◆ **Exercise brief**
Extract the lines from the start of the entries through the line containing "(1302, 779).", both ends included, and reproduce them verbatim.

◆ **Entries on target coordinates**
-=-=-=-=-

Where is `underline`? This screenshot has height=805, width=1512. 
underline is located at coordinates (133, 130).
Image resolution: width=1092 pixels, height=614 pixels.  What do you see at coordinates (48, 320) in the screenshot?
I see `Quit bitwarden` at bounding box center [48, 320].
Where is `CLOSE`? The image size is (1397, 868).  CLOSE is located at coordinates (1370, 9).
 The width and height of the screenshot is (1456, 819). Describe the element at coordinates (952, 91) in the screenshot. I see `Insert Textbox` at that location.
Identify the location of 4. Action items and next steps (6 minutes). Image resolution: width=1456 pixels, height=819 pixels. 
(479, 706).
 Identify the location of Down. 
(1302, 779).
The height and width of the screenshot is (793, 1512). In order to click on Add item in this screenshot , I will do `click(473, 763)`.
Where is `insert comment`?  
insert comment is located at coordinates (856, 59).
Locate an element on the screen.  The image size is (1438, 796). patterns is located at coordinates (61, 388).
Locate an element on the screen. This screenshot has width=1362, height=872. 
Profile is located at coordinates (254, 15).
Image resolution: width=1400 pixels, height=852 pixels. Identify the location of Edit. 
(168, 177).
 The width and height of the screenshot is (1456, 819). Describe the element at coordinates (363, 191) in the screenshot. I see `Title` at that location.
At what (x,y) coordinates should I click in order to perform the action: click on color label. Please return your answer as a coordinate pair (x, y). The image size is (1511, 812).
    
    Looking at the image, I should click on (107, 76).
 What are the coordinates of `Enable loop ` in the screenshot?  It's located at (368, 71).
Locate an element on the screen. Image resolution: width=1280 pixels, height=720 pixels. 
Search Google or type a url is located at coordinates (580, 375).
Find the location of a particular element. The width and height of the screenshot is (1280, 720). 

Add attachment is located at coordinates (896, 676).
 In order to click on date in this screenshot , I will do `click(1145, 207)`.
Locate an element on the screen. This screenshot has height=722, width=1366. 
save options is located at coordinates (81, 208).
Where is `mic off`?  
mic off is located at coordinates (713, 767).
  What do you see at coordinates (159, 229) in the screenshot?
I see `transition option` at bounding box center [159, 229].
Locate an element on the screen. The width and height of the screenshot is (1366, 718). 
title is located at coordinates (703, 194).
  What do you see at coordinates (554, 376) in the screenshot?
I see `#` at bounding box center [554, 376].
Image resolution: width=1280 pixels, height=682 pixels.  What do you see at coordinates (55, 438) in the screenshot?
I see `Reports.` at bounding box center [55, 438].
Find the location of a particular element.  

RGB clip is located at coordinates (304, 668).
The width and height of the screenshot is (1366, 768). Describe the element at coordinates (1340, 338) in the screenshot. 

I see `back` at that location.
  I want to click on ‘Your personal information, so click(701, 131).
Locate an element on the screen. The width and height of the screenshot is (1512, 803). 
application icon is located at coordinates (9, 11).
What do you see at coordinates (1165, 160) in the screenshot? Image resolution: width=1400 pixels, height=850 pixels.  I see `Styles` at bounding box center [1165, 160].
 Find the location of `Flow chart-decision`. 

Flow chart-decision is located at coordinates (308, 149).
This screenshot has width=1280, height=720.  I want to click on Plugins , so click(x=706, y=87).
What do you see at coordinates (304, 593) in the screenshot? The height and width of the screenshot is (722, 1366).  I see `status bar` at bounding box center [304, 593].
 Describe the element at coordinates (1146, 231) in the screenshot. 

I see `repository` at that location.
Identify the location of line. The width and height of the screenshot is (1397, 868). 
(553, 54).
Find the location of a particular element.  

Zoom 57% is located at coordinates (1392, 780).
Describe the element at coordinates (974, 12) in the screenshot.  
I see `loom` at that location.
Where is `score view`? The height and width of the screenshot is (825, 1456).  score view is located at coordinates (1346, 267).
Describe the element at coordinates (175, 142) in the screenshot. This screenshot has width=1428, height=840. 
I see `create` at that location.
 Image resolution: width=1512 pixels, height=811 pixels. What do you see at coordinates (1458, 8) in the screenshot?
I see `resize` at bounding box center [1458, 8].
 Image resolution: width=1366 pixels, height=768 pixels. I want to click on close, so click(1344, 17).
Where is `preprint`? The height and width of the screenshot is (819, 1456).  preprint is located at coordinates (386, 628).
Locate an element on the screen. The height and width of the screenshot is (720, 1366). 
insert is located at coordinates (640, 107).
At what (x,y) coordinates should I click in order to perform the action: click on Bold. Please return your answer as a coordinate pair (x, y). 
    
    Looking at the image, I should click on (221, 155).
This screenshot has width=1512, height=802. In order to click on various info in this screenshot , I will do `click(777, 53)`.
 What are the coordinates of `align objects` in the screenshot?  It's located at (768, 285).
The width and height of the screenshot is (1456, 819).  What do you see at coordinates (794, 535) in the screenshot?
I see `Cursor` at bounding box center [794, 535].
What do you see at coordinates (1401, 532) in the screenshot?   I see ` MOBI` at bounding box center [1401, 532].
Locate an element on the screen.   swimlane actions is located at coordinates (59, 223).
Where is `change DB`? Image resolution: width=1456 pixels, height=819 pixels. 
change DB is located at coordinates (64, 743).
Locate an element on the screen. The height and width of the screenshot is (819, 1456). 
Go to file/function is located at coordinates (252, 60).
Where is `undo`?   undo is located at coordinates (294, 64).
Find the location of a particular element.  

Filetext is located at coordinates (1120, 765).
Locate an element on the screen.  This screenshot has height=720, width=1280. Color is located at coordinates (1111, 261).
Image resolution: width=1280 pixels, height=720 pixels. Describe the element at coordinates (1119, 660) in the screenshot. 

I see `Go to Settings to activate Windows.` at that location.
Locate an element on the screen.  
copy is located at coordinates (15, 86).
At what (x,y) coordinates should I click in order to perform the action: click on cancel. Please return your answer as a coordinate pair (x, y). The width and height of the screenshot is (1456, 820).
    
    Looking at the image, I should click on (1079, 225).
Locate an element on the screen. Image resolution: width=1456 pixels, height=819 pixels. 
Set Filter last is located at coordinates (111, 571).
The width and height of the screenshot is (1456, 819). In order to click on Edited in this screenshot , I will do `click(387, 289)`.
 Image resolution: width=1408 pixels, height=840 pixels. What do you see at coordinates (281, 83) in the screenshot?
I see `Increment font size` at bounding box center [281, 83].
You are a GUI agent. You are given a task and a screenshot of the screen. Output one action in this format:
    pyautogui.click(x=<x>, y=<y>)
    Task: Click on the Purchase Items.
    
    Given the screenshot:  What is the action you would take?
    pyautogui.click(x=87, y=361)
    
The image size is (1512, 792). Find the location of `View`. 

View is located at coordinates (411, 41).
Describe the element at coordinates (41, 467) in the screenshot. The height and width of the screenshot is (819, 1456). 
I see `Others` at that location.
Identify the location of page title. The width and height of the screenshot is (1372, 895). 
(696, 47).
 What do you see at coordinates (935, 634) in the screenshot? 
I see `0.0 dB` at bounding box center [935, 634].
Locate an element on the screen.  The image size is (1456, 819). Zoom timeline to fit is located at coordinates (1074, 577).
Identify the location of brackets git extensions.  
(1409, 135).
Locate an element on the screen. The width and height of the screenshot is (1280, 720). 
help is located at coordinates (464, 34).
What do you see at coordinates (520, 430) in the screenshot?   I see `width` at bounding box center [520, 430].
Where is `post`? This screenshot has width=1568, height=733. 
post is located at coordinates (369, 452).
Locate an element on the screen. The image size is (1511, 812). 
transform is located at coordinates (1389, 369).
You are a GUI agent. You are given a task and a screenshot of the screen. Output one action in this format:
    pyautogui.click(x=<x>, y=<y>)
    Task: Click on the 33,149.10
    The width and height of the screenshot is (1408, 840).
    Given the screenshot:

-=-=-=-=-

◆ **Written solution**
Where is `underline`? This screenshot has height=805, width=1512. 
underline is located at coordinates (133, 130).
Image resolution: width=1092 pixels, height=614 pixels.  What do you see at coordinates (48, 320) in the screenshot?
I see `Quit bitwarden` at bounding box center [48, 320].
Where is `CLOSE`? The image size is (1397, 868).  CLOSE is located at coordinates (1370, 9).
 The width and height of the screenshot is (1456, 819). Describe the element at coordinates (952, 91) in the screenshot. I see `Insert Textbox` at that location.
Identify the location of 4. Action items and next steps (6 minutes). Image resolution: width=1456 pixels, height=819 pixels. 
(479, 706).
 Identify the location of Down. 
(1302, 779).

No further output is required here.